False Tweets Busted By Algorithm That Sniffs Out The Truth On Twitter

Want to create the world’s least credible tweet? Try this:

During the London riots in the summer of 2011, this false tweet managed to fan a rumor that rioters were burning down the London Eye. During Hurricane Sandy, which hit the U.S. East Coast this year, one tweeter managed to spread false information about floods and fires that didn't exist.

While it has been argued that Twitter is a "truth machine," where knowledgable users squash falsehoods before they spread too far, first responders increasingly use social media to direct their rescue efforts, and false microblogging can divert or distract them. Reputable news organizations can’t be everywhere at once, which means that the tweets may remain uncorrected by "official" sources for hours after being reported on microblogging sites.

But information forensics may be stepping in to help. A new algorithm designed by Chilean researchers aims to automate the sorting of tweets into true and false categories. And according to the scientists’ soon-to-be-published paper "Predicting Information Credibility in Time-Sensitive Social Media", to appear in "The Power of Prediction with Social Media," the algorithm has sorted several thousand test tweets surprisingly well.

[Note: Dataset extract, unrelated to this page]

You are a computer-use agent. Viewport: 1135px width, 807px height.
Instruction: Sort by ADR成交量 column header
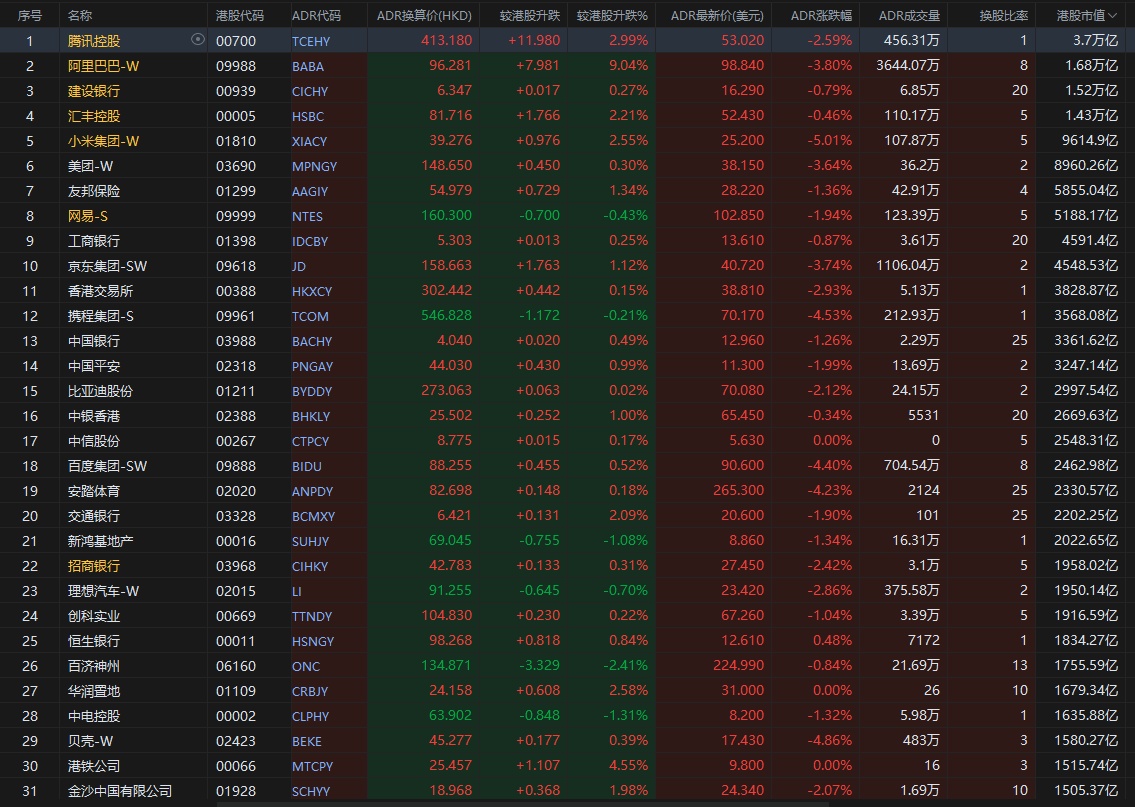click(x=909, y=16)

But how can a mere algorithm, an automated process, tell when people on Twitter are lying? According to the researchers, Carlos Castillo, Barbara Poblete and Marcelo Mendoza, "credible" news tweets share certain characteristics, as do “non-credible” news tweets.

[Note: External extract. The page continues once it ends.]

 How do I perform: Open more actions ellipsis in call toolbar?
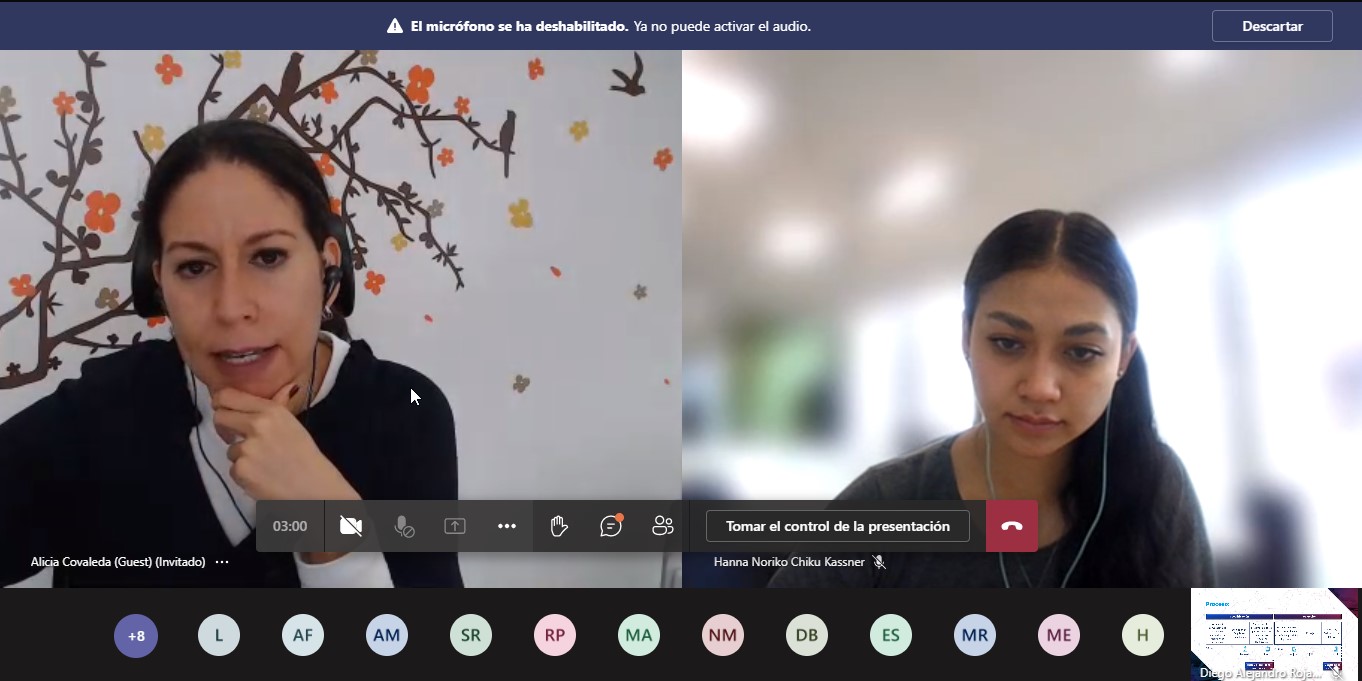[507, 526]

The team’s algorithm examines 16 characteristics per tweet in order to determine the credibility of the tweet’s content. Though the researchers don't spell out all the specifics of the algorithm in their paper, they do give some details on what separates credible tweets from the less credible ones.

Unsurprisingly, tweets that tend to be more credible are sent by users with a larger number of followers, are generally longer, are more likely to contain URLs (especially URLs for the top 10,000 most visited domains on the web), and have a negative sentiment rather than a positive one. And, the study says, a lot can be learned from punctuation and point of view. “People tend to concentrate question and exclamation marks on non credible tweets, frequently using first and third person pronouns," the authors write.

The researchers also examined emoticon usage, user mentions within the tweet, the number of retweets, and the number of times the author had previously tweeted about the topic.

When the researchers used the algorithm on a cluster of tweets generated over a “normal” period of time (several days in the late spring of 2010), it was remarkably consistent. When given a true tweet and a false tweet, it ranked the true one as more credible 86 percent of the time.

The algorithm performed nearly as well in a simulated crisis situation; when the researchers tested the algorithm on tweets sent out in the 24 hours during and directly after the Chilean earthquake of 2010, the algorithm chose the true tweet over the false tweet at a rate of 82 percent.

The researchers’ paper will be published in the journal Internet Research in early 2013. The Huffington Post received an advance copy of the paper, courtesy of Carlos Castillo, one of its authors.

Correction: A previous version of this article mistakenly titled the paper that contained the algorithm "The Power of Prediction with Social Media." The paper is actually titled "Predicting Information Credibility in Time-Sensitive Social Media," and is to be published in an issue of the journal Internet Research entitled "The Power of Prediction with Social Media."